3 Rules to Writing Commanding Sex Scenes

Sex is hard, in real life as in writing. We all have our hang-ups, so it’s difficult to craft realistic sex scenes without coming across as hokey or banal. Many writers avoid it all together, which is a shame, because sex is so pivotal to our actual lives, and it can be so useful in fiction.

Consider my favorite erotic passage of all time. It’s from Beloved by Toni Morrison:

[A]mong the things her fingers clutched were husk and cornsilk hair. How loose the silk. How jailed down the juice…What he did remember was parting the hair to get to the tip, the edge of his fingernail just under, so as not to graze a single kernel. The pulling down of the tight sheath, the ripping sound always convinced her it hurt…No matter what all your teeth and wet fingers anticipated, there was no accounting for the way that simple joy could shake you. How loose the silk. How loose and fine and free.

And that was about corn (ostensibly). It wasn’t about corn, obviously. It was about sex. But let’s break this hot, juicy excerpt down to get at how it’s accomplishing the sizzle without being corny (I’m sorry, I had to).

First off, there’s no mention of genitals, and this is fairly important, so a good first rule is…

 

1. Don’t Mention Specific Sex Acts or Anatomy

Trust me. We are primed for thinking about sex, and we generally know how it’s done. We don’t need you to tell us that he put his member in her girl-cave and did some thrusting. In fact, let’s just collectively agree to stop using “thrusting” in our sex scenes. Instead, how about this:

He put his hand there. It went like this. And this. (And this.) She breathed in, out. Her breath caught in her throat and she held it in for what felt like forever. She let it out, her breath. She felt her whole self leaving with that one breath, and then—. She returned.

Okay, I’m not going for great art here (I just made it up right now, for one, and this is a blog, not a novel), but it certainly conveys that something steamy is happening without mentioning any genitalia or even using lame metaphors to explain what is going on (remember that Toni Morrison never said that sex was like shucking corn—the sex was 100% implied). We technically have no idea what is happening in my example either, but does it matter? Not really. Our heart rates are up. We’re imagining something, and that’s what counts. We’re there.

 

2. Be Vague

This is probably one of the only times it’s good to be ambiguous in writing, because it’s almost universally good to be generous to the reader. Except with sex. That doesn’t mean gloss over the scene, just find a way to talk about it that’s not actually talking about it.
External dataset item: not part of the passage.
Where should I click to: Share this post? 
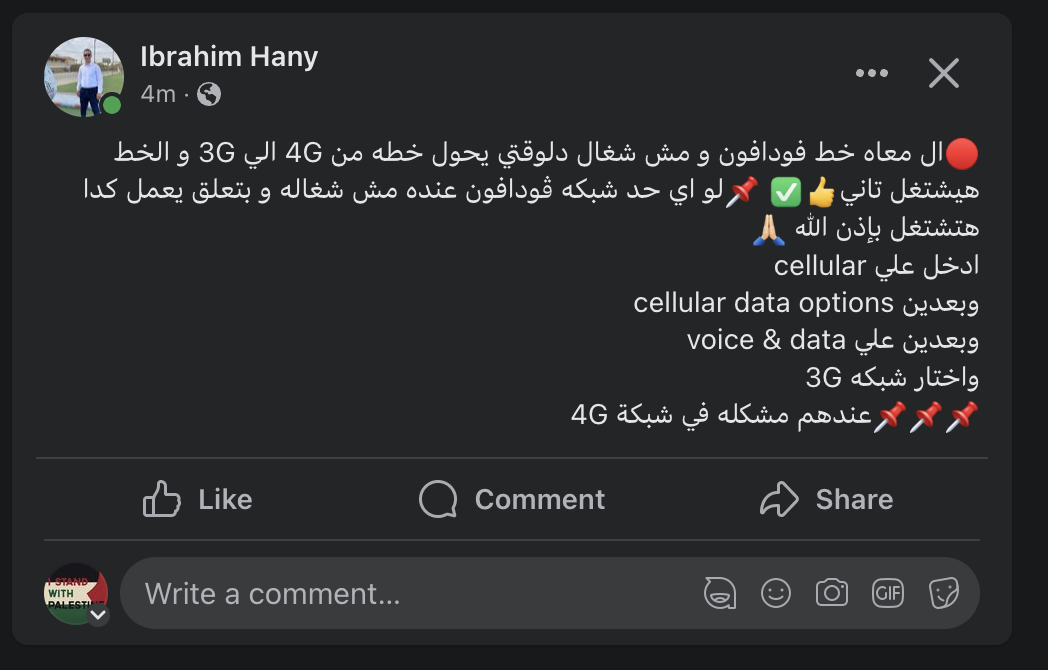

The alternative would be to describe what is going on, and that might read somewhat like this from Haruki Murakami’s Colorless Tsukuru Tazaki and His Years of Pilgrimage, which was nominated for a 2014 Literary Review, Bad Sex in Fiction award:

Shiro’s were small, but her nipples were as hard as tiny round pebbles. Their pubic hair was as wet as a rain forest. Their breath mingled with his, becoming one, like currents from far away, secretly overlapping at the dark bottom of the sea.
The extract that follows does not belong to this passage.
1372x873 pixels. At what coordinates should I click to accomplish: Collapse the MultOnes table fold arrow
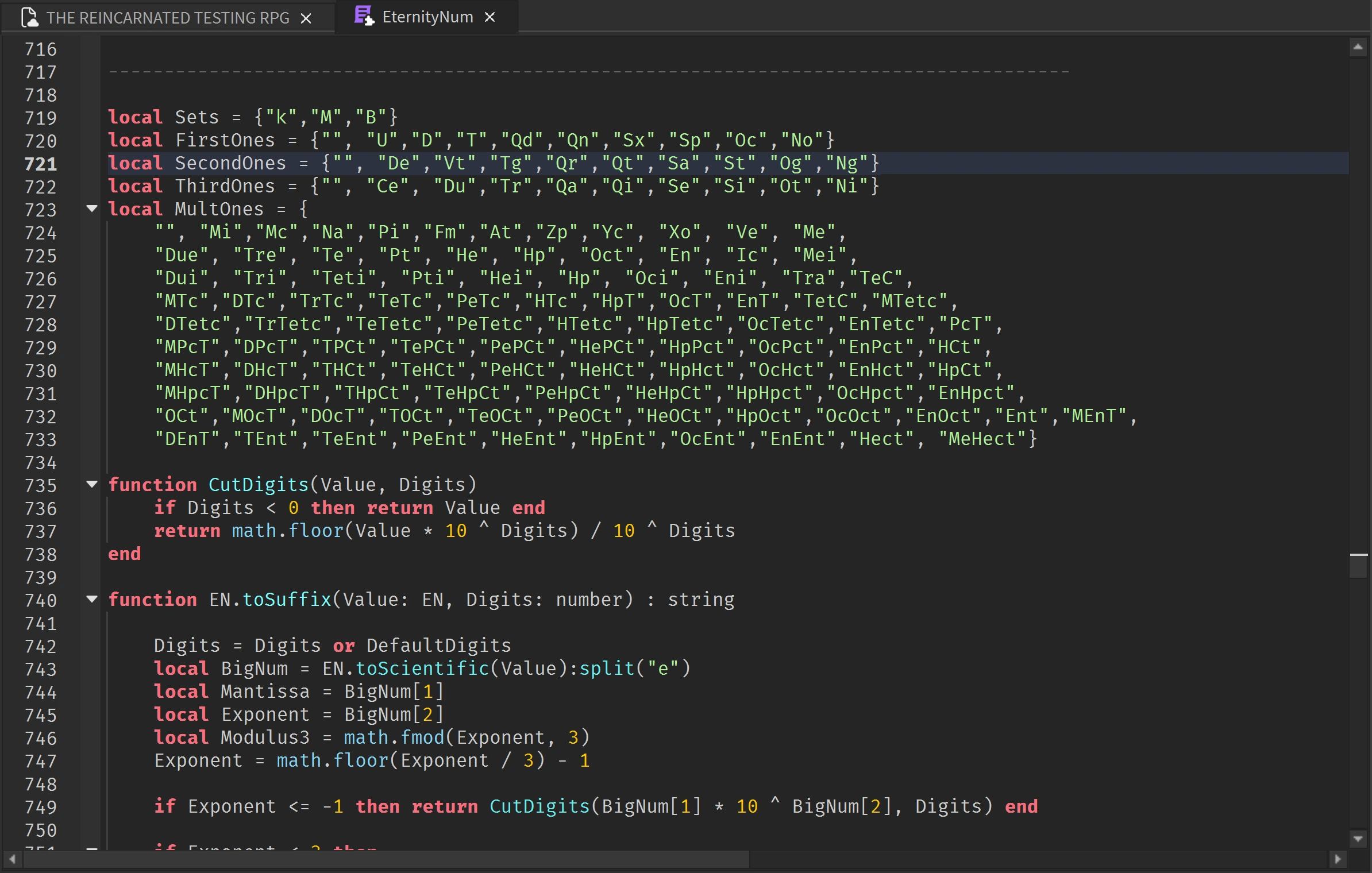(x=92, y=209)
Pubic hair is never sexy when it’s called “pubic hair,” but it’s almost worse to call it a “rainforest.” Or what about novelist Wilbur Smith’s nomination for that same award, from Desert God:

[Her hair] did not cover her breasts which thrust their way through it like living creatures. They were perfect rounds, white as mare’s milk and tipped with ruby nipples that puckered as my gaze passed over them.
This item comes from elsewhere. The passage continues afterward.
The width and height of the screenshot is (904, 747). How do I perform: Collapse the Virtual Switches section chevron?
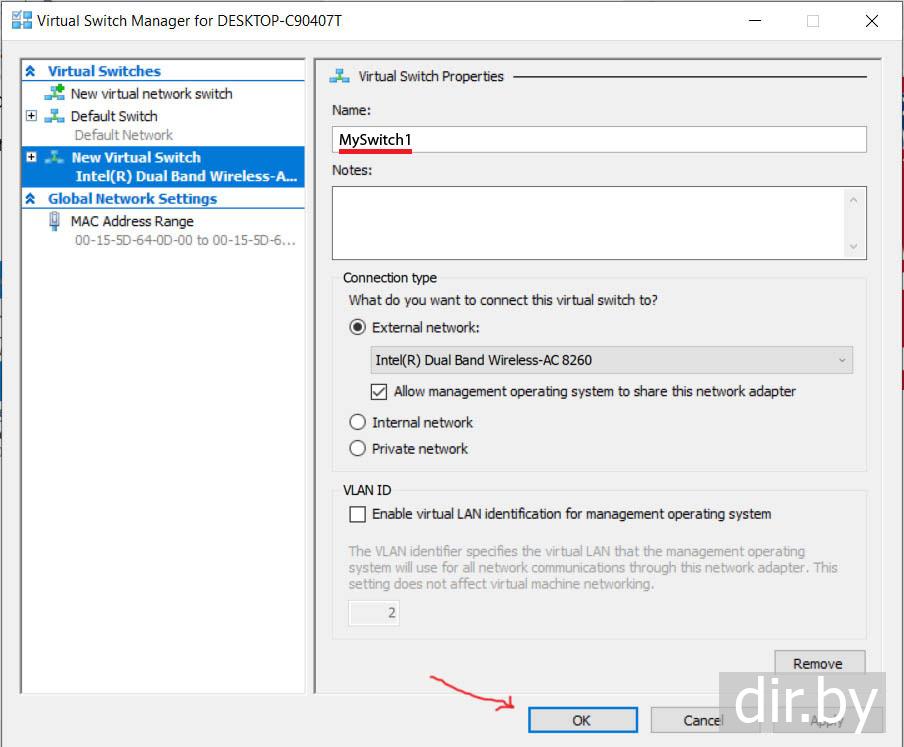click(x=30, y=71)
Let’s also agree that the word “nipples” (and “thrust”—again) rarely reads as sexy and ditch it as well (also, "puckered"), unless goofy sex is what you’re going for, which leads me to my next point.

 

3. Do Depict Sex as it Actually Is (Awkwardness and All)

Not all the sex that we have is mind-blowing, so perhaps your writing should reflect this. If you’re feeling awkward about writing a sex scene, try writing an awkward sex scene. It might actually be good. It might be funny, which is okay if that’s your intent. Sex can be hilarious (think Amy Schumer). It reveals our weaknesses, which is great for character development. Not all sex has to be steamy, though it doesn’t have to be corny either to register as uncomfortable.

 

That’s it. Be realistic, avoid simile and metaphor, and don’t use terms you’d find in a sex education textbook (or on Urban Dictionary). If you are still hot for even more sex-writing tips, check out this joyously comprehensive article on the topic by Steve Almond.

Now, do it.

Write on, friends, and happy endings.